● **PROMPT**
Lay out the rows below as a JSON list of strings, with one string for each line and blank lines omitted.

..........

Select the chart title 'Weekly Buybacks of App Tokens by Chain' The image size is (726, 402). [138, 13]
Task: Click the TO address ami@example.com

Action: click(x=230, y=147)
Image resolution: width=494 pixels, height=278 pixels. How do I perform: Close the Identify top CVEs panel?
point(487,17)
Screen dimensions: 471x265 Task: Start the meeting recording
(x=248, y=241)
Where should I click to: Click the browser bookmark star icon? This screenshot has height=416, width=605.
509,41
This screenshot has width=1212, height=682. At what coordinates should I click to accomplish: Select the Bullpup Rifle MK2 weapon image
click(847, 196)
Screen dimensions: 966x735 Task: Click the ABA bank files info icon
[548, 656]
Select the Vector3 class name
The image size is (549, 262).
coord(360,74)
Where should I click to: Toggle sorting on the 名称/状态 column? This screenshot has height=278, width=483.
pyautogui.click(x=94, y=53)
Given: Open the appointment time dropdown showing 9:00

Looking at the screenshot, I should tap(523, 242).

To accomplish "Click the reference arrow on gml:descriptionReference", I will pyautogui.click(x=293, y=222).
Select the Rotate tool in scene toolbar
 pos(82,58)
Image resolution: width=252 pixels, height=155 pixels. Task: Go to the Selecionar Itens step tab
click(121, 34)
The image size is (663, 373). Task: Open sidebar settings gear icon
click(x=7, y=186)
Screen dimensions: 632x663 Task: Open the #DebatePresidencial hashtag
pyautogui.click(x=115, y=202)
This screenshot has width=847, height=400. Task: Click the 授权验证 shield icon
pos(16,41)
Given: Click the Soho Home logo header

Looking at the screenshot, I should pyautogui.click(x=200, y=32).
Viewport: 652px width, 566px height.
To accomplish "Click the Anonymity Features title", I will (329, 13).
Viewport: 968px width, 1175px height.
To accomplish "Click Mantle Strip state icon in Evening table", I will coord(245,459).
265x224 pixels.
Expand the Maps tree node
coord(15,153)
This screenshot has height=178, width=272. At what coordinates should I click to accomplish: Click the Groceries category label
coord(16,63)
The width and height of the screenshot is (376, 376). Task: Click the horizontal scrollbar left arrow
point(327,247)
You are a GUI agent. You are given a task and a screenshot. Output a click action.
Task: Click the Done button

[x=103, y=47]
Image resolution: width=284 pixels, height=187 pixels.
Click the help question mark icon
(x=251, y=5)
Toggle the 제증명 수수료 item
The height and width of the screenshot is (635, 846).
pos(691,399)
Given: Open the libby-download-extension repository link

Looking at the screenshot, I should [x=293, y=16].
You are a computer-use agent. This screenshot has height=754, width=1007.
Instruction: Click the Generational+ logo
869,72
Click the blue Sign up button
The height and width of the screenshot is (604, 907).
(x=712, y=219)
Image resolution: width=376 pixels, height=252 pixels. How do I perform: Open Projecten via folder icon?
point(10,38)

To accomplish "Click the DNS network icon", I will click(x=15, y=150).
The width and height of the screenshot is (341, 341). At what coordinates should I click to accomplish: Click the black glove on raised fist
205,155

..........

● **TASK SOLUTION**
[
  "Select the chart title 'Weekly Buybacks of App Tokens by Chain' The image size is (726, 402). [138, 13]",
  "Task: Click the TO address ami@example.com",
  "Action: click(x=230, y=147)",
  "Image resolution: width=494 pixels, height=278 pixels. How do I perform: Close the Identify top CVEs panel?",
  "point(487,17)",
  "Screen dimensions: 471x265 Task: Start the meeting recording",
  "(x=248, y=241)",
  "Where should I click to: Click the browser bookmark star icon? This screenshot has height=416, width=605.",
  "509,41",
  "This screenshot has width=1212, height=682. At what coordinates should I click to accomplish: Select the Bullpup Rifle MK2 weapon image",
  "click(847, 196)",
  "Screen dimensions: 966x735 Task: Click the ABA bank files info icon",
  "[548, 656]",
  "Select the Vector3 class name",
  "The image size is (549, 262).",
  "coord(360,74)",
  "Where should I click to: Toggle sorting on the 名称/状态 column? This screenshot has height=278, width=483.",
  "pyautogui.click(x=94, y=53)",
  "Given: Open the appointment time dropdown showing 9:00",
  "Looking at the screenshot, I should tap(523, 242).",
  "To accomplish \"Click the reference arrow on gml:descriptionReference\", I will pyautogui.click(x=293, y=222).",
  "Select the Rotate tool in scene toolbar",
  " pos(82,58)",
  "Image resolution: width=252 pixels, height=155 pixels. Task: Go to the Selecionar Itens step tab",
  "click(121, 34)",
  "The image size is (663, 373). Task: Open sidebar settings gear icon",
  "click(x=7, y=186)",
  "Screen dimensions: 632x663 Task: Open the #DebatePresidencial hashtag",
  "pyautogui.click(x=115, y=202)",
  "This screenshot has width=847, height=400. Task: Click the 授权验证 shield icon",
  "pos(16,41)",
  "Given: Click the Soho Home logo header",
  "Looking at the screenshot, I should pyautogui.click(x=200, y=32).",
  "Viewport: 652px width, 566px height.",
  "To accomplish \"Click the Anonymity Features title\", I will (329, 13).",
  "Viewport: 968px width, 1175px height.",
  "To accomplish \"Click Mantle Strip state icon in Evening table\", I will coord(245,459).",
  "265x224 pixels.",
  "Expand the Maps tree node",
  "coord(15,153)",
  "This screenshot has height=178, width=272. At what coordinates should I click to accomplish: Click the Groceries category label",
  "coord(16,63)",
  "The width and height of the screenshot is (376, 376). Task: Click the horizontal scrollbar left arrow",
  "point(327,247)",
  "You are a GUI agent. You are given a task and a screenshot. Output a click action.",
  "Task: Click the Done button",
  "[x=103, y=47]",
  "Image resolution: width=284 pixels, height=187 pixels.",
  "Click the help question mark icon",
  "(x=251, y=5)",
  "Toggle the 제증명 수수료 item",
  "The height and width of the screenshot is (635, 846).",
  "pos(691,399)",
  "Given: Open the libby-download-extension repository link",
  "Looking at the screenshot, I should [x=293, y=16].",
  "You are a computer-use agent. This screenshot has height=754, width=1007.",
  "Instruction: Click the Generational+ logo",
  "869,72",
  "Click the blue Sign up button",
  "The height and width of the screenshot is (604, 907).",
  "(x=712, y=219)",
  "Image resolution: width=376 pixels, height=252 pixels. How do I perform: Open Projecten via folder icon?",
  "point(10,38)",
  "To accomplish \"Click the DNS network icon\", I will click(x=15, y=150).",
  "The width and height of the screenshot is (341, 341). At what coordinates should I click to accomplish: Click the black glove on raised fist",
  "205,155"
]